[Stored records]
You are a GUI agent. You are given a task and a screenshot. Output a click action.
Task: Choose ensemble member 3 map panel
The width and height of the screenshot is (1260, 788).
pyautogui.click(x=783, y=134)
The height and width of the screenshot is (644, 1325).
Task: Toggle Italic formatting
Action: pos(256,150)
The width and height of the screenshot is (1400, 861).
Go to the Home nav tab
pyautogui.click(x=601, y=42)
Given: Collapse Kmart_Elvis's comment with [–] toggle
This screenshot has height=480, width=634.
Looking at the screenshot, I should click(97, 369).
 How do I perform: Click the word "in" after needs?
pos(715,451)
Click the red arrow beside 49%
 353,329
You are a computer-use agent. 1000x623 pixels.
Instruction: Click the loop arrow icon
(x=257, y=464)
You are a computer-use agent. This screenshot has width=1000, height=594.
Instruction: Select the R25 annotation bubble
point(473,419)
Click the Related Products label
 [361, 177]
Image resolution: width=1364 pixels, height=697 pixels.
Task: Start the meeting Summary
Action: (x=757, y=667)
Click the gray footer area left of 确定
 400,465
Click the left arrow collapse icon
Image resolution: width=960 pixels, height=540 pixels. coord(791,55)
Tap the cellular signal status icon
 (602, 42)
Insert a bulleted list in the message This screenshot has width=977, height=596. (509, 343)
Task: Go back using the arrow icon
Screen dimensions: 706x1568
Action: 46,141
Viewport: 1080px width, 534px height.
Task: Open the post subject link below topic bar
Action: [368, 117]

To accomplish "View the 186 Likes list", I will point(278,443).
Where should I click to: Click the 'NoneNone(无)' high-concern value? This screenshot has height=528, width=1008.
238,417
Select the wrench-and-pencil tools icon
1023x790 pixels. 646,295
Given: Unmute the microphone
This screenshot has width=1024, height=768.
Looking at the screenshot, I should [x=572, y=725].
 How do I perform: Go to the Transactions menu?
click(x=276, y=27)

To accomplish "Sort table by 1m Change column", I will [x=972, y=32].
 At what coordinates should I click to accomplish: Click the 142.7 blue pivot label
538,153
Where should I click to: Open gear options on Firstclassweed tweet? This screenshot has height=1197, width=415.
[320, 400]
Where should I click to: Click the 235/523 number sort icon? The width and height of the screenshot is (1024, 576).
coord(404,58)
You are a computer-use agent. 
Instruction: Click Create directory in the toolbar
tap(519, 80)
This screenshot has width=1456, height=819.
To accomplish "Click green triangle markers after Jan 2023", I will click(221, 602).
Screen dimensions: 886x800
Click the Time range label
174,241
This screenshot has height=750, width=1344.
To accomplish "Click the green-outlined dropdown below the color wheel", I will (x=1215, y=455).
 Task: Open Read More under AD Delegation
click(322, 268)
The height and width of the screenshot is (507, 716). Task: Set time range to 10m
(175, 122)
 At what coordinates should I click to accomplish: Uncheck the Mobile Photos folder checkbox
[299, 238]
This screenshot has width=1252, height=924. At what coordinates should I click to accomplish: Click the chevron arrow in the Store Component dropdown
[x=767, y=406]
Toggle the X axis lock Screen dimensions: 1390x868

• [Assigned task]: Please transcribe the entries above exactly as written.

• [Answer space]:
You are a GUI agent. You are given a task and a screenshot. Output a click action.
Task: Choose ensemble member 3 map panel
The width and height of the screenshot is (1260, 788).
pyautogui.click(x=783, y=134)
The height and width of the screenshot is (644, 1325).
Task: Toggle Italic formatting
Action: pos(256,150)
The width and height of the screenshot is (1400, 861).
Go to the Home nav tab
pyautogui.click(x=601, y=42)
Given: Collapse Kmart_Elvis's comment with [–] toggle
This screenshot has height=480, width=634.
Looking at the screenshot, I should click(97, 369).
 How do I perform: Click the word "in" after needs?
pos(715,451)
Click the red arrow beside 49%
 353,329
You are a computer-use agent. 1000x623 pixels.
Instruction: Click the loop arrow icon
(x=257, y=464)
You are a computer-use agent. This screenshot has width=1000, height=594.
Instruction: Select the R25 annotation bubble
point(473,419)
Click the Related Products label
 [361, 177]
Image resolution: width=1364 pixels, height=697 pixels.
Task: Start the meeting Summary
Action: (x=757, y=667)
Click the gray footer area left of 确定
 400,465
Click the left arrow collapse icon
Image resolution: width=960 pixels, height=540 pixels. coord(791,55)
Tap the cellular signal status icon
 (602, 42)
Insert a bulleted list in the message This screenshot has width=977, height=596. (509, 343)
Task: Go back using the arrow icon
Screen dimensions: 706x1568
Action: 46,141
Viewport: 1080px width, 534px height.
Task: Open the post subject link below topic bar
Action: [368, 117]

To accomplish "View the 186 Likes list", I will point(278,443).
Where should I click to: Click the 'NoneNone(无)' high-concern value? This screenshot has height=528, width=1008.
238,417
Select the wrench-and-pencil tools icon
1023x790 pixels. 646,295
Given: Unmute the microphone
This screenshot has width=1024, height=768.
Looking at the screenshot, I should [x=572, y=725].
 How do I perform: Go to the Transactions menu?
click(x=276, y=27)

To accomplish "Sort table by 1m Change column", I will [x=972, y=32].
 At what coordinates should I click to accomplish: Click the 142.7 blue pivot label
538,153
Where should I click to: Open gear options on Firstclassweed tweet? This screenshot has height=1197, width=415.
[320, 400]
Where should I click to: Click the 235/523 number sort icon? The width and height of the screenshot is (1024, 576).
coord(404,58)
You are a computer-use agent. 
Instruction: Click Create directory in the toolbar
tap(519, 80)
This screenshot has width=1456, height=819.
To accomplish "Click green triangle markers after Jan 2023", I will click(221, 602).
Screen dimensions: 886x800
Click the Time range label
174,241
This screenshot has height=750, width=1344.
To accomplish "Click the green-outlined dropdown below the color wheel", I will (x=1215, y=455).
 Task: Open Read More under AD Delegation
click(322, 268)
The height and width of the screenshot is (507, 716). Task: Set time range to 10m
(175, 122)
 At what coordinates should I click to accomplish: Uncheck the Mobile Photos folder checkbox
[299, 238]
This screenshot has width=1252, height=924. At what coordinates should I click to accomplish: Click the chevron arrow in the Store Component dropdown
[x=767, y=406]
Toggle the X axis lock Screen dimensions: 1390x868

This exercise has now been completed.